Discovering that a child has threadworms — those tiny white wriggling worms sometimes visible around the anus or in the stool — is unpleasant for any parent, but the reality is that threadworm infection is remarkably common in childhood and straightforwardly treatable. Understanding the life cycle of threadworms, why treating the whole household matters, and how to prevent reinfection demystifies a condition that causes considerable parental distress disproportionate to its actual health consequences.
Healthbooq supports parents with practical guidance on common childhood infections, including the parasitic infections encountered in early childhood and the evidence-based approaches to treating and preventing them.
Threadworms: The Most Common Intestinal Parasite in UK Children
Threadworms (Enterobius vermicularis) are small white roundworms approximately one centimetre in length that live in the lower intestine and colon. They are estimated to infect around forty per cent of UK children at some point, making them by far the most common intestinal parasite encountered in the UK.
The life cycle drives both the symptoms and the reinfection risk. Female threadworms travel out of the anus at night to lay eggs on the perianal skin — this migration causes the characteristic nocturnal perianal itching. Scratching transfers the microscopic eggs to the fingers and under the fingernails. If the child subsequently puts their hands to their mouth (a constant behaviour in young children), the eggs are ingested and the cycle continues. Eggs can survive on surfaces (bedding, clothing, toys) for up to three weeks, which is why household measures are important.
Symptoms
The main symptom is itching around the anus, particularly at night, which may disturb sleep and cause general restlessness. In girls, worms occasionally migrate to the vaginal area, causing vaginal irritation or discharge. Many children with threadworms are completely asymptomatic.

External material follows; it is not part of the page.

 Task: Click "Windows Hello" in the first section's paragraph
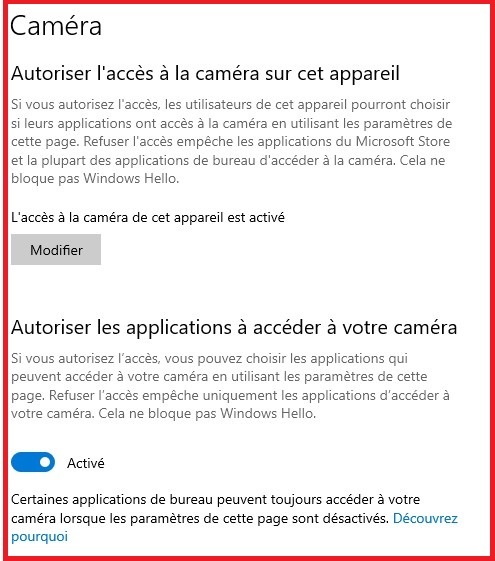(x=131, y=178)
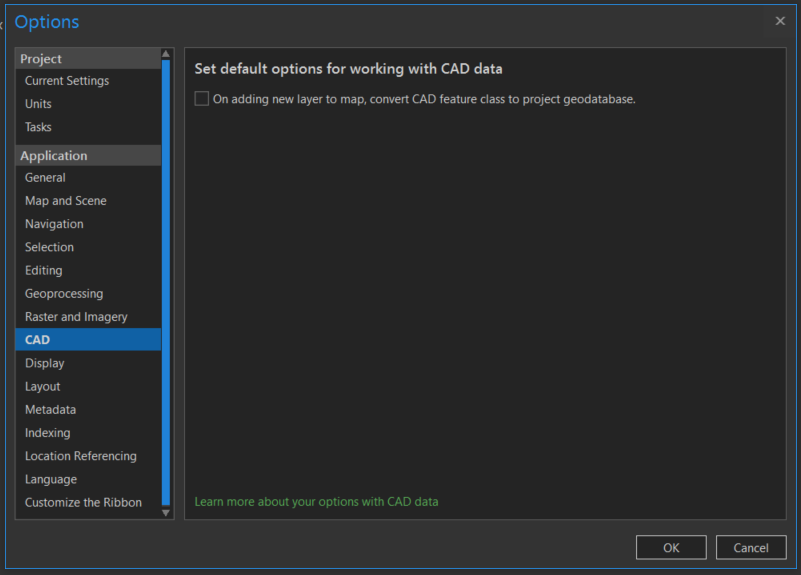Go to Tasks options page
Image resolution: width=801 pixels, height=575 pixels.
(39, 127)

Worms may be visible around the anus (particularly at night, one to two hours after the child falls asleep) or in the stool; they are small, white, and move. This visible observation is the most reliable way to confirm the diagnosis, though treatment based on clinical suspicion alone is reasonable given the frequency of the condition and the safety of the medication.
Treatment
Mebendazole is the first-line treatment for threadworms in the UK, available over the counter for children over two years (Vermox or generic). It is given as a single tablet or liquid dose; a second dose is given two weeks later to catch any worms that have hatched from eggs since the first dose. Mebendazole is not licensed for children under two years in the UK; for infants under two with suspected threadworms, a GP should be consulted.

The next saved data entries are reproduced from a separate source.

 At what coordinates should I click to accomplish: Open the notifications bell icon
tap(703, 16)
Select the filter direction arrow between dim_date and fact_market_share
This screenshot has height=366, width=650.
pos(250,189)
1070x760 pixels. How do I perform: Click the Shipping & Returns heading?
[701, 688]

The key principle of treatment is that the entire household must be treated simultaneously, including all adults. Failure to treat all household members is the most common reason for repeated reinfection, as the cycle continues between untreated members.
Prevention and Hygiene Measures
Because eggs are transferred by the hand-to-mouth route, hand hygiene is the most important preventive measure. Children (and adults) in an affected household should wash hands thoroughly with soap and warm water after using the toilet and before eating. Fingernails should be kept short and scrubbed. Morning bathing or showering (rather than evening) removes eggs deposited overnight before they spread through the day. Bedding and underwear should be washed on the day of treatment and for several days afterwards; vacuuming rather than shaking bedding reduces airborne egg dispersal.
Other Intestinal Parasites
Other intestinal parasites are uncommon in UK-born children but can occur in children who have travelled to or arrived from areas where these parasites are endemic. Giardia lamblia — a protozoal parasite rather than a worm — is the most common, presenting with chronic diarrhoea, abdominal discomfort, and bloating (often with loose, pale, floating stools). It is diagnosed by stool microscopy and treated with metronidazole. Roundworms (Ascaris lumbricoides) and hookworms (Ancylostoma duodenale) are rare in the UK but may be imported; they require specialist assessment and treatment.
Any child with persistent gastrointestinal symptoms, unexplained weight loss, or a travel history relevant to endemic parasitic disease should have stool microscopy requested by their GP.
Key Takeaways
Threadworms (Enterobius vermicularis) — also called pinworms — are by far the most common intestinal parasite in children in the UK, affecting an estimated forty per cent of children at some point. They cause perianal itching, particularly at night, but are not dangerous and are easily treated with a single dose of mebendazole (for children over two years). The entire household should be treated simultaneously to prevent reinfection, and hygiene measures (hand-washing, short nails, morning bathing) are essential to prevent the egg-to-hand-to-mouth cycle. Other intestinal parasites are uncommon in UK-born children but may occur in children who have travelled internationally or arrived from endemic regions.